S.S.: Would you speak on the cultivation of wisdom?
T.R.: One cultivates wisdom using two forms of mediation. Meditation of tranquility is reflective meditation, which is used to calm the mind. The other is analytical meditation, which gives rise to insight and then wisdom. In analytical meditation one asks oneself big questions such as ‘what is the nature of self?’ and ‘what is the nature of mind?’
S.S.: Does Tibetan Buddhism have a creation Myth?
T.R.: We do have a Tibetan creation myth but that is not the creation myth of the Buddhist. Tibetan Buddhism does not have a creation myth in that we believe in beginningless and endless Universe. The planetary systems have a certain life span but the Universe as a whole is ongoing.
S.S.: What do you recommend for beginning a study of Buddhism? Is there a book or a practice that is helpful to beginners, especially for those of us in the West who are interested in learning more?

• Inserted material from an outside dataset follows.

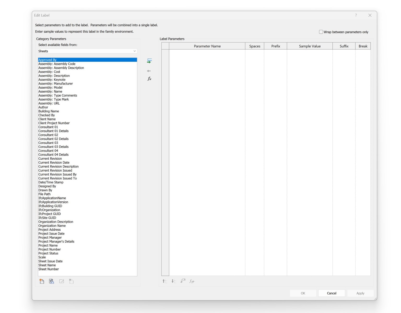The height and width of the screenshot is (313, 401).
Task: Click the OK button
Action: (303, 293)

T.R.: The Seven Points of Mind Training appeals to all the schools of Tibetan Buddhism and in the West this has appealed to people who are not even studying Buddhism. The popularity of Pema Chodron’s books says it all.
S.S.: Rinpoche, that answer makes me think of another question. It seems to me that the Buddha, or The Great God Bud as Kipling referred to him, numbered everything—the four Noble Truths, the Eight Fold Path. Why did he use this numbering device?

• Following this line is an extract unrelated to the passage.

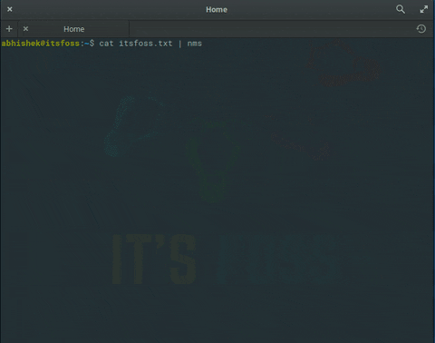Click the nms command word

T.R.: In Buddhism, we use that as a mnemonic device to aid in memorizing the parts that we are trying to learn.
S.S.: Do you get to go back to Tibet and if so, in Tibet is the Chinese government now allowing the people to keep the monasteries and the culture or is it being watered down?

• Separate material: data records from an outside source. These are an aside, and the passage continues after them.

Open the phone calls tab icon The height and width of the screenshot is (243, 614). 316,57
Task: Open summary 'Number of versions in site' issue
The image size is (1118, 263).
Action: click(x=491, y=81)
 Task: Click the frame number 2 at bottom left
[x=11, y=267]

T.R.: Yes it is, but there has been some kind of turn around. Now the government is paying some attention to the preservation of Monasteries and the Tibetan culture but there is definitely a sanitization of the culture. One can see that in the performances and even in the way the people do the dances and sing the songs. But these are also religious aspects of our culture. Nevertheless, unlike before, the Chinese government is talking about preserving the cultures of the minority.
S.S.: I have heard this expression, but am not sure I really understand its meaning. What is meant by the Turning of the Wheel of the Dharma?
T.R.: Among other definitions, Dharma means a teaching. Basically, the term means that the Buddha gave three different cycles of teachings. So each cycle is called a ‘wheel.’ Dharma Wheel means ‘wheel of teachings.’ He didn’t teach everything at once, he taught different things at different times keeping in mind the different capabilities and capacities of the audience. So therefore each turning of the wheel was different. He taught in correspondence to his audience. The first time he emphasized ‘Selflessness.’ The second “turning of the wheel” he emphasized ‘Emptiness’ and with the third turning of the wheel he emphasized ‘Buddha Nature.’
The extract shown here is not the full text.